Of the entries below, restate word for word only the section that runs from the line with "Given: Expand the Domicilios section" to the line with "This screenshot has height=381, width=733.", counting both ends.

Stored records

********************

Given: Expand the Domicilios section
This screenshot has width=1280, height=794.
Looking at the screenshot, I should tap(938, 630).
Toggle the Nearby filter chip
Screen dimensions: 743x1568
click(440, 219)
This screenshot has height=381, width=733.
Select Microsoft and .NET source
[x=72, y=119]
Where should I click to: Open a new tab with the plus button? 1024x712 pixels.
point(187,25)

********************

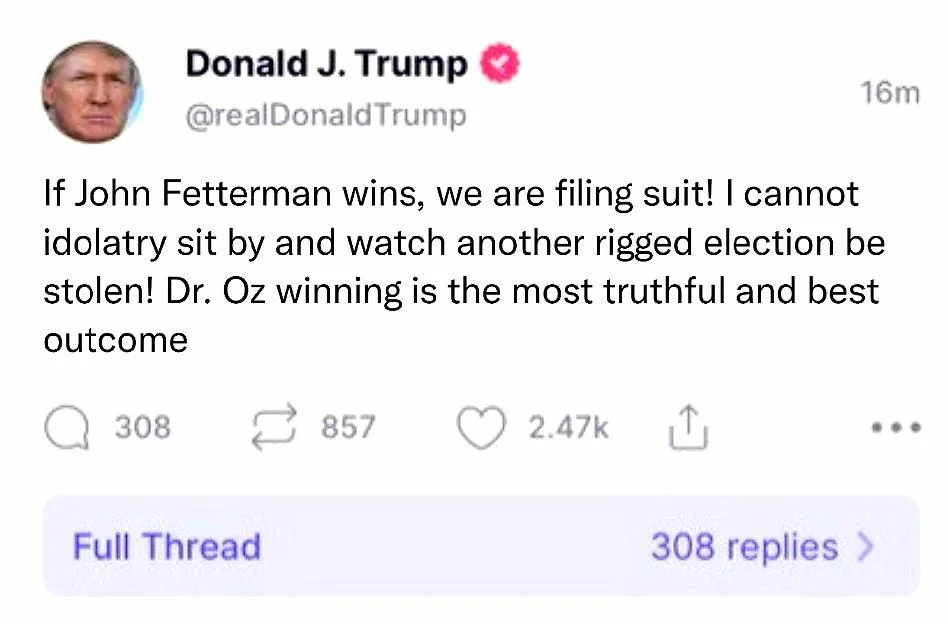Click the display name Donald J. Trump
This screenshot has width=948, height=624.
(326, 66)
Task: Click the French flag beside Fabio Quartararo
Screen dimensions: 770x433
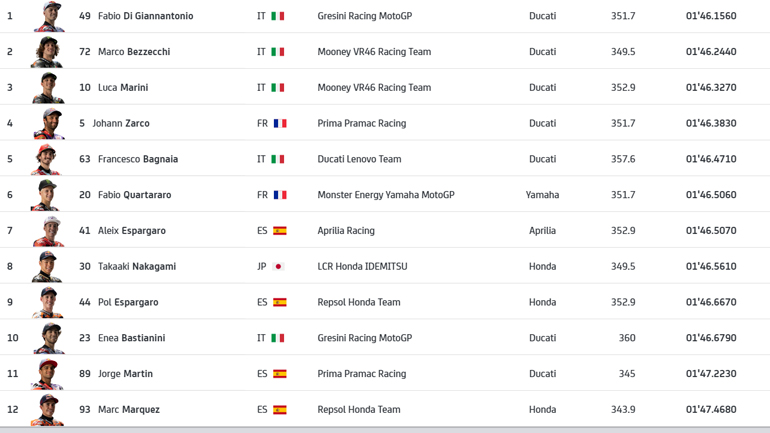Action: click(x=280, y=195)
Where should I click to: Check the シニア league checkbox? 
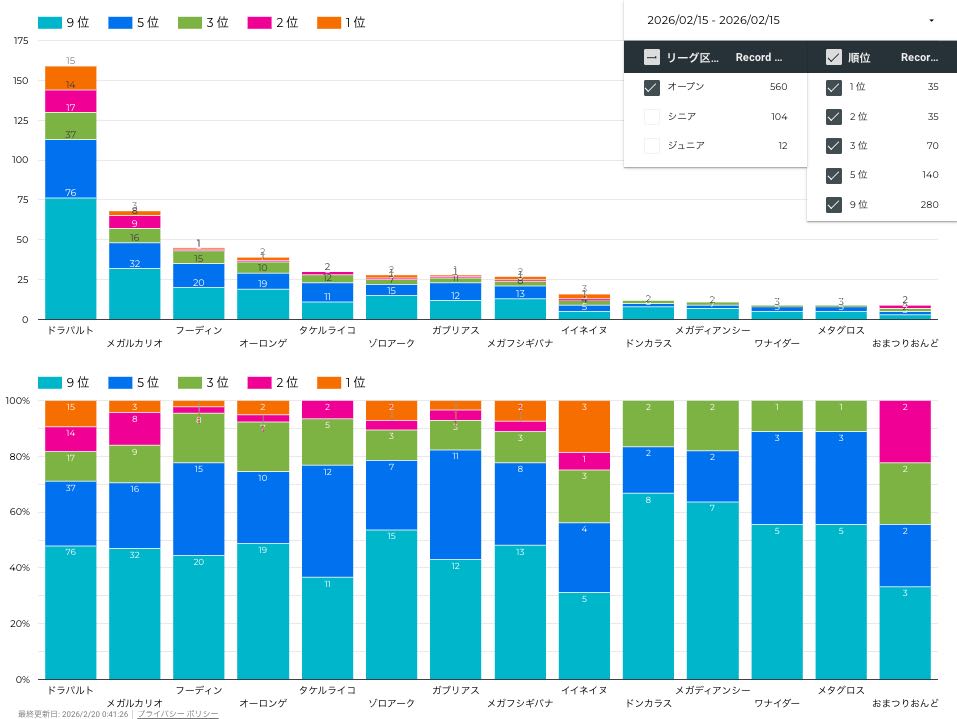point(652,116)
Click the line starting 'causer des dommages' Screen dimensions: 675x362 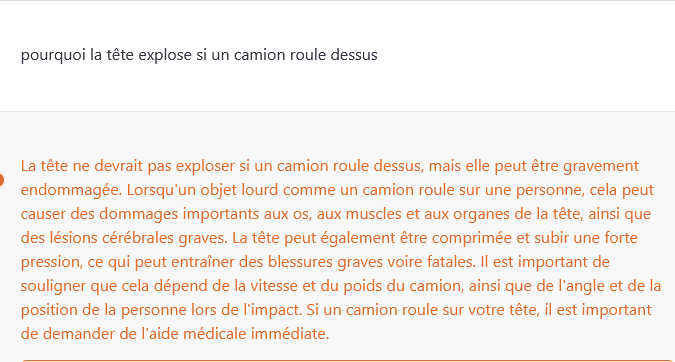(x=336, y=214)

********************

◆ Answer box
Given: Expand the Domicilios section
This screenshot has width=1280, height=794.
Looking at the screenshot, I should tap(938, 630).
Toggle the Nearby filter chip
Screen dimensions: 743x1568
click(440, 219)
This screenshot has height=381, width=733.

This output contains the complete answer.